Nicotine Tax Inches Closer as U.S. House Passes Legislation

    Critics call the proposal ‘a public health disaster.’

    The U.S. House of Representatives has passed the portion of the Build Back Better Act that includes a controversial nicotine tax. The legislation will now head for the Senate, where it faces an uphill battle.

    In a 220 to 213 vote, the House voted mostly along party lines for the legislation that has often been compared to the New Deal. Biden signed the second piece of his domestic agenda, a $1.2 trillion package focused on infrastructure improvements, into law earlier this week.

    To help fund the plans, the legislation calls for a tax of $50.33 per 1,810 mg of nicotine for “any nicotine product that has been extracted, concentrated or synthesized.”

    Critics warned that raising taxes on smoking alternatives while leaving taxes the same on traditional cigarettes risks driving vapers back to smoking.

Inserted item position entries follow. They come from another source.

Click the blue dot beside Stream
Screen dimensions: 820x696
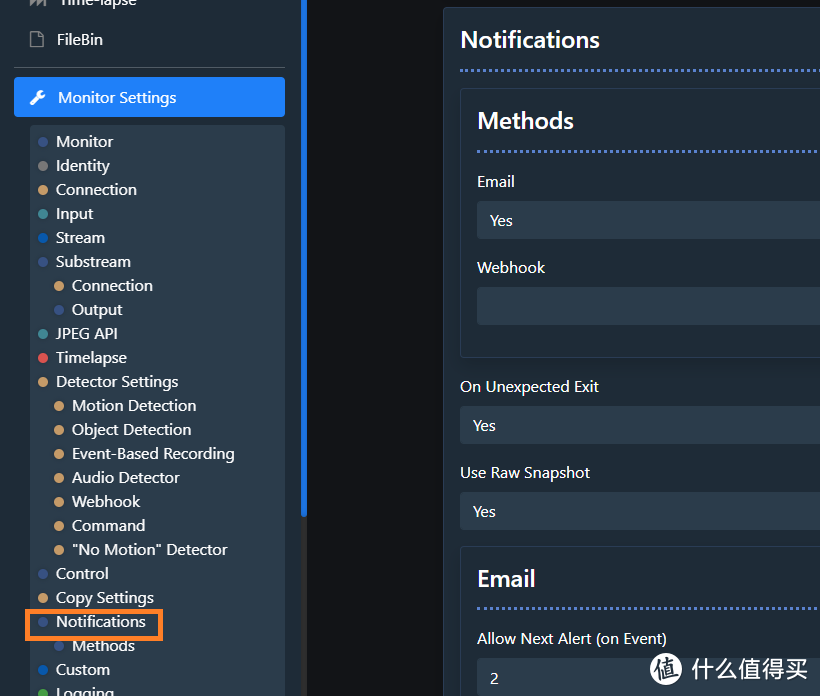(43, 238)
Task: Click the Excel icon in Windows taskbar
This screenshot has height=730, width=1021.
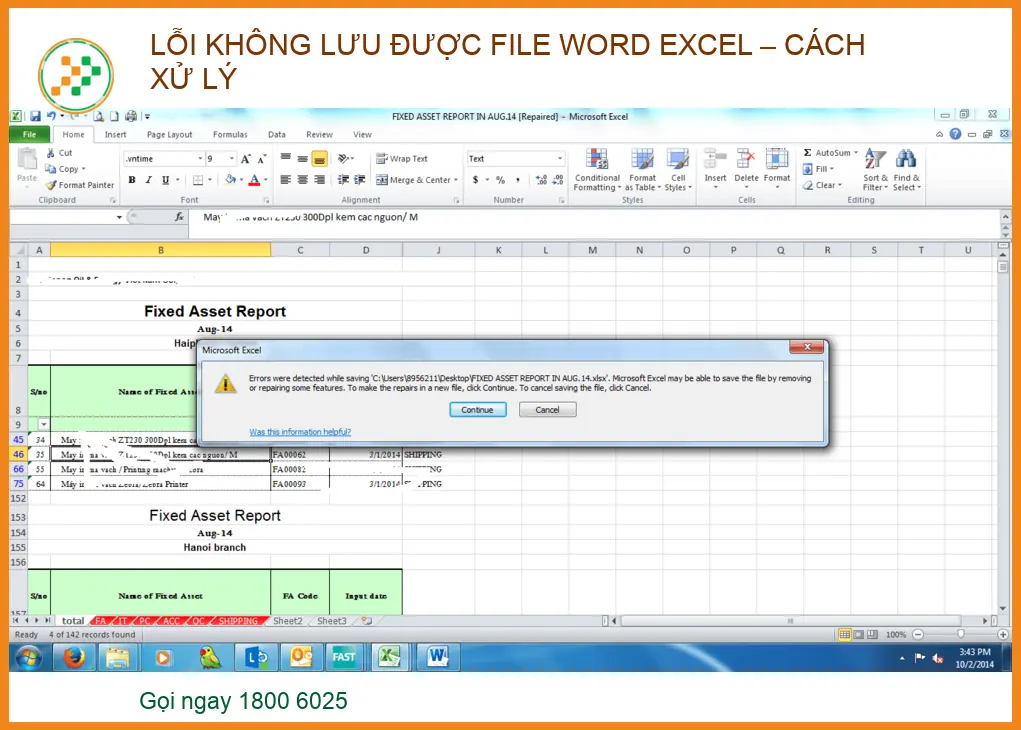Action: (x=387, y=657)
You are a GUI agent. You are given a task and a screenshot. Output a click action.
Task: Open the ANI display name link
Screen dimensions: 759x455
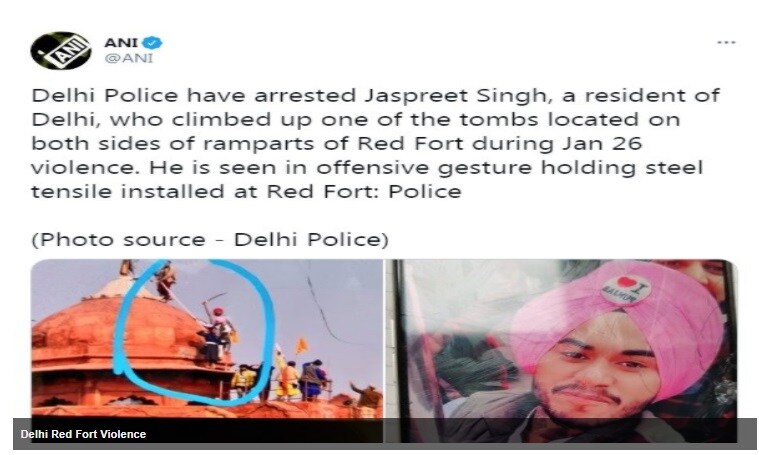click(x=121, y=43)
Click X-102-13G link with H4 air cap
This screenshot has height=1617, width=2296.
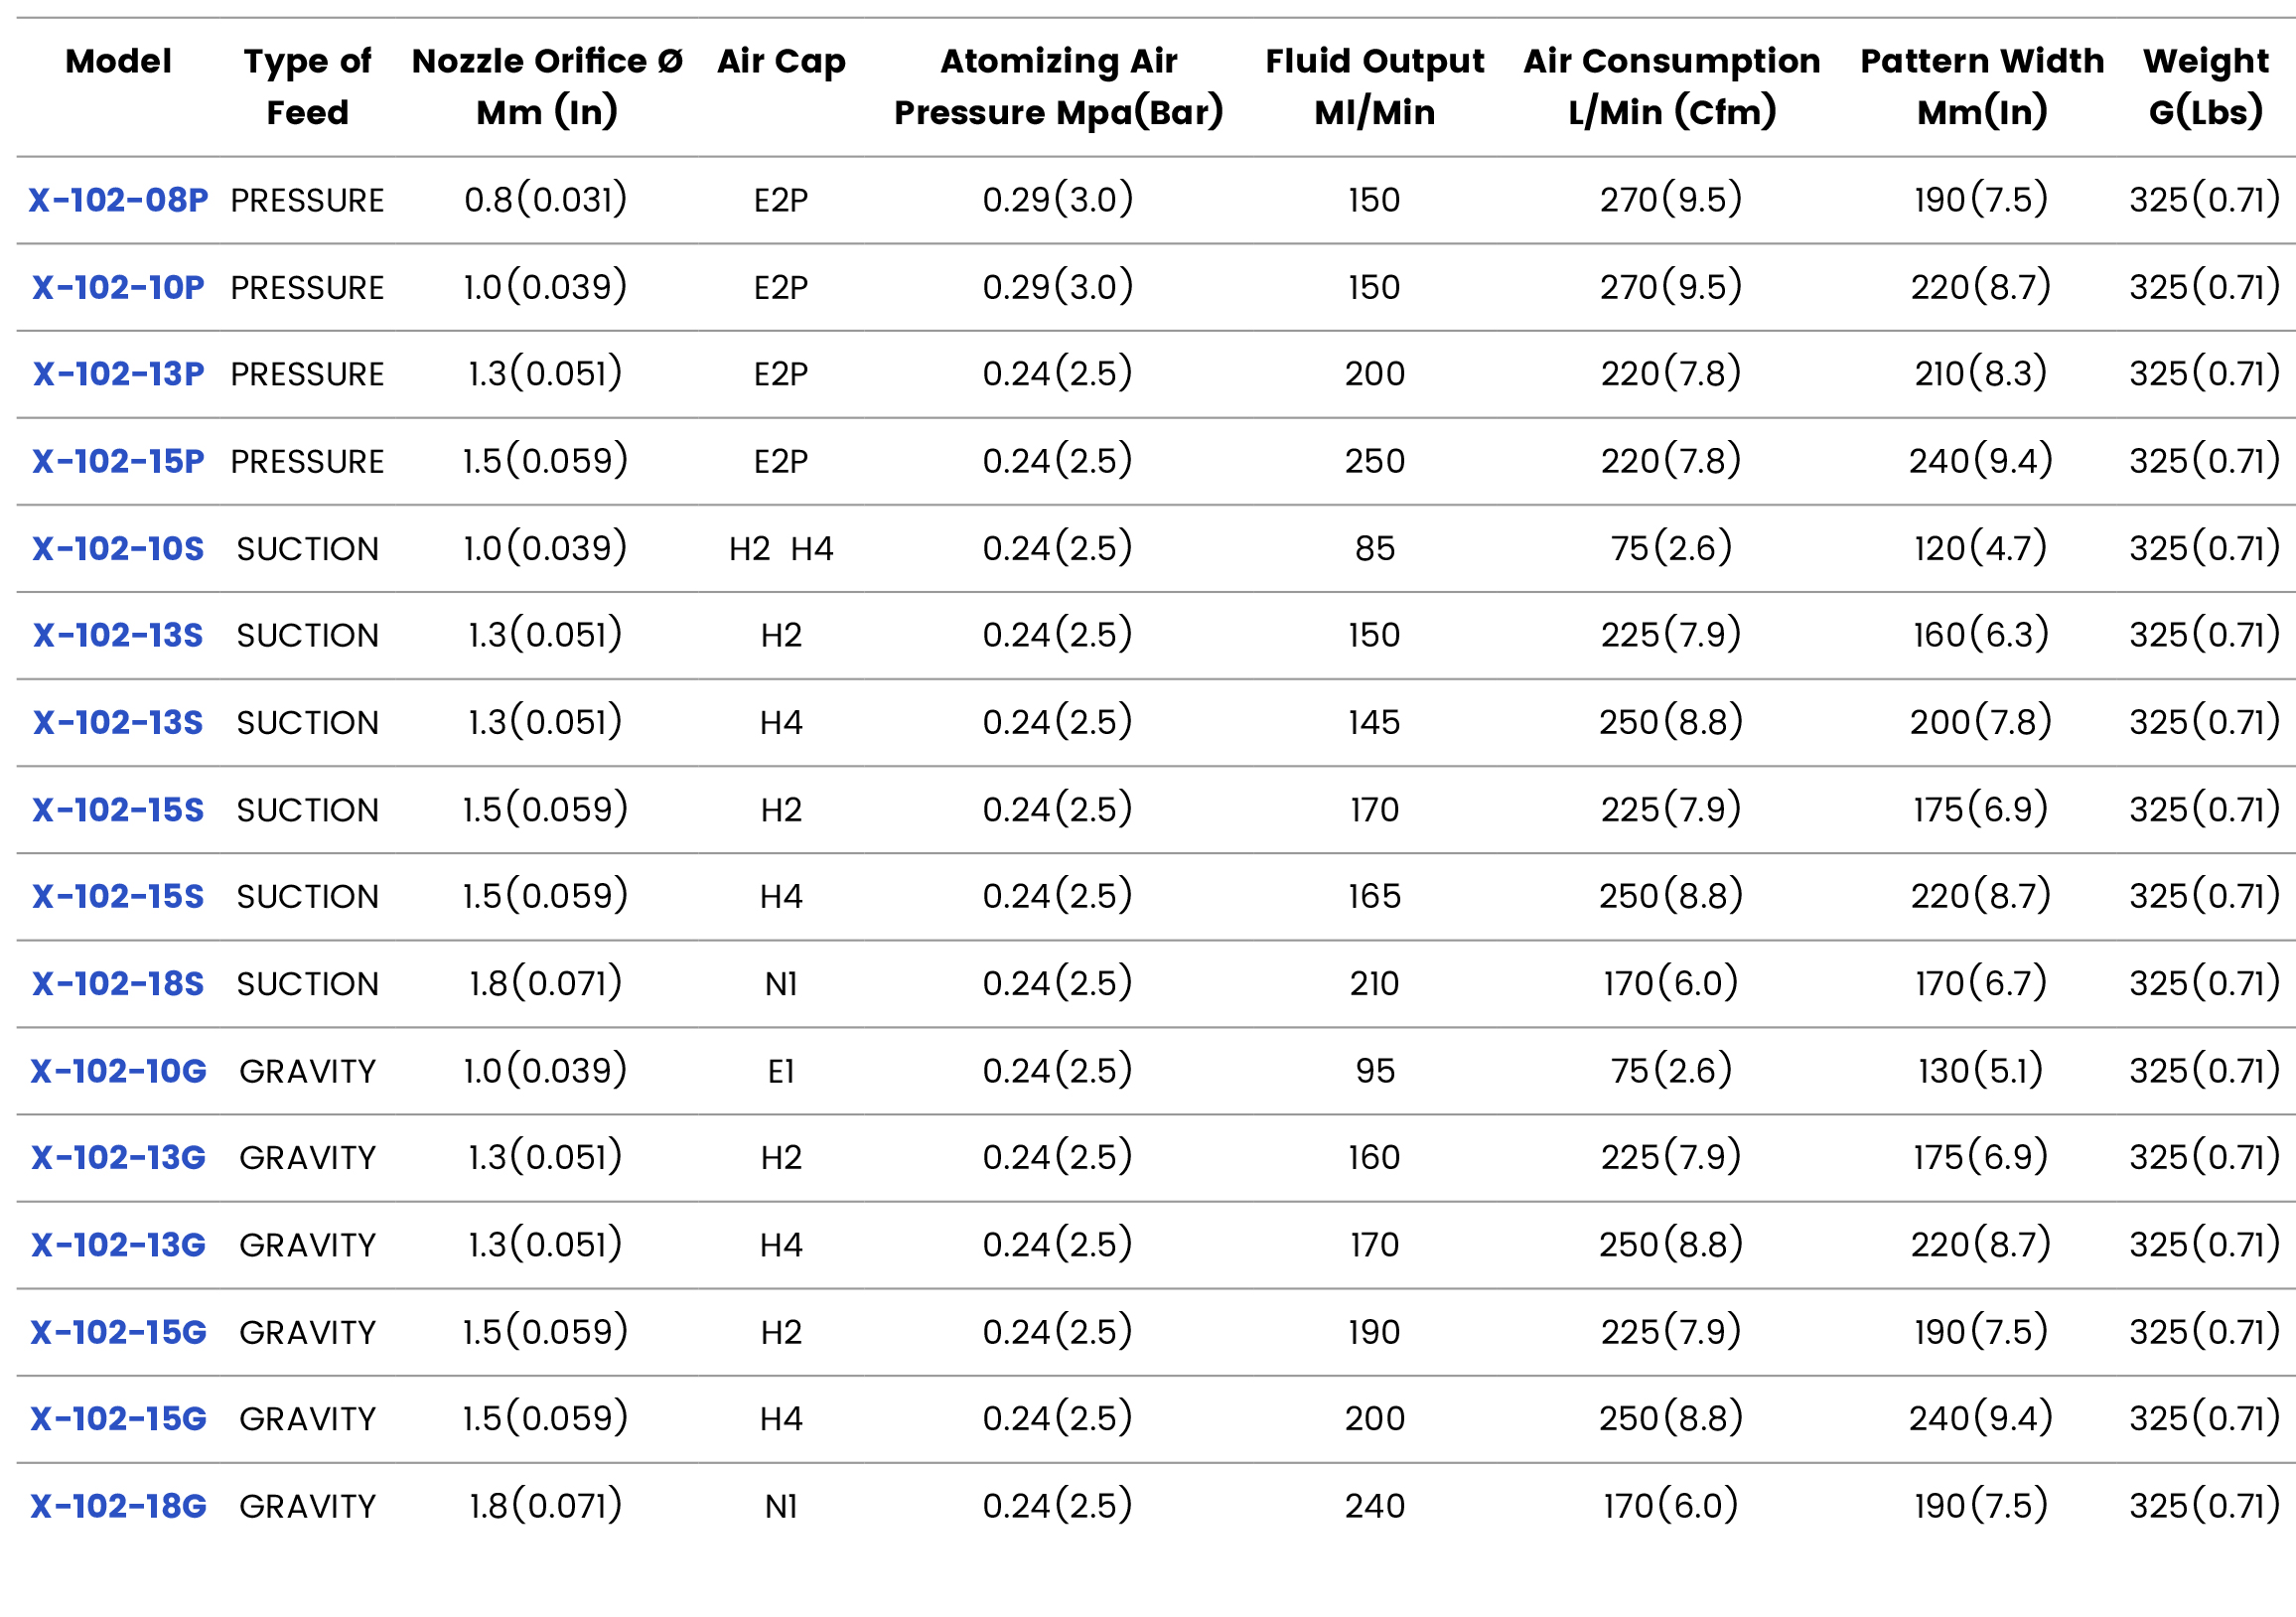coord(118,1245)
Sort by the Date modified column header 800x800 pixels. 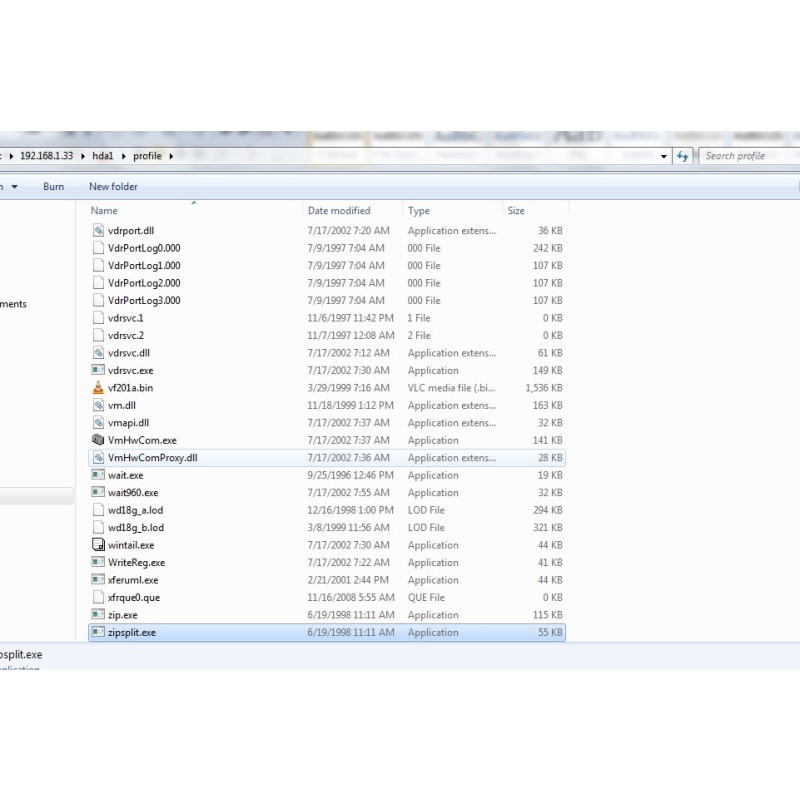click(x=339, y=211)
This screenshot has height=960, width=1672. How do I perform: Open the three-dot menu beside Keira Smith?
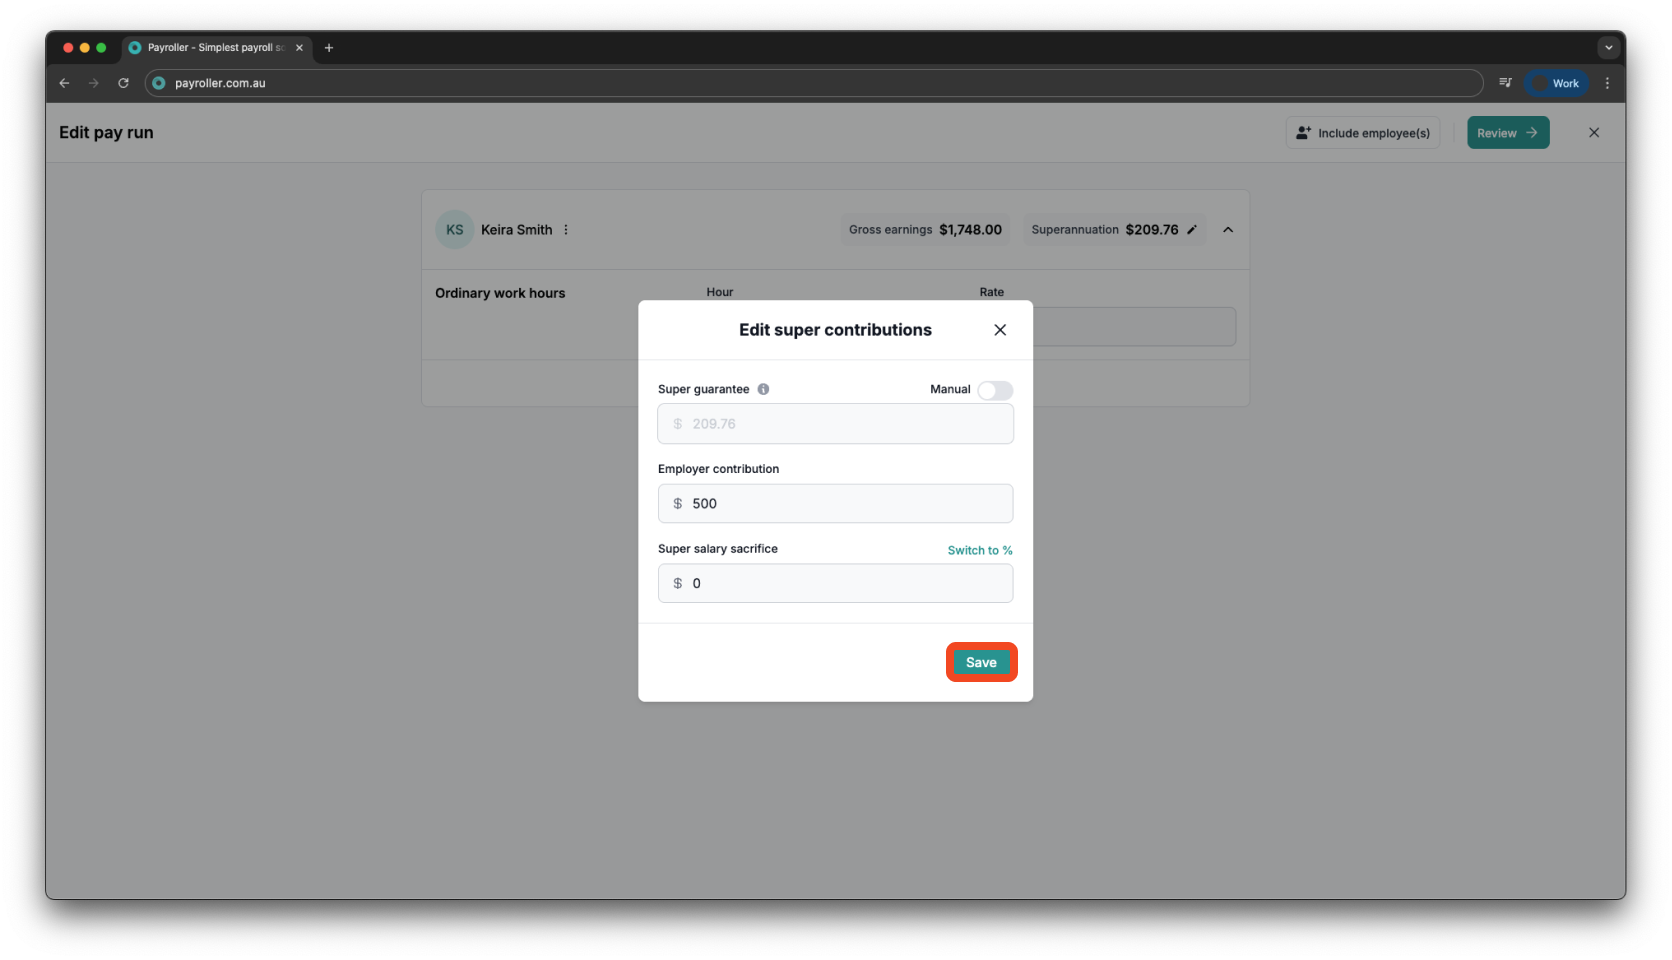click(566, 229)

    “The science is crystal clear: This bill is a public health disaster,” said Tim Andrews, director of consumer issues at Americans for Tax Reform. “The tax hikes on people trying to quit smoking contained in H.R. 5376 would lead to more people, millions more Americans smoking—and dying as a result.”

    Andrews’ concerns were echoed by Michael Pesko, an associate professor in the Department of Economics at Georgia State University.

    “Given extensive peer-reviewed evidence indicating that these products are substitutes, an unintended but inevitable effect of increasing taxes on e-cigarettes is to increase cigarette use,” he said. “A wide array of research suggests that this boost in cigarette use as a result of large e-cigarette tax increases would significantly increase overall tobacco-related death and disease.”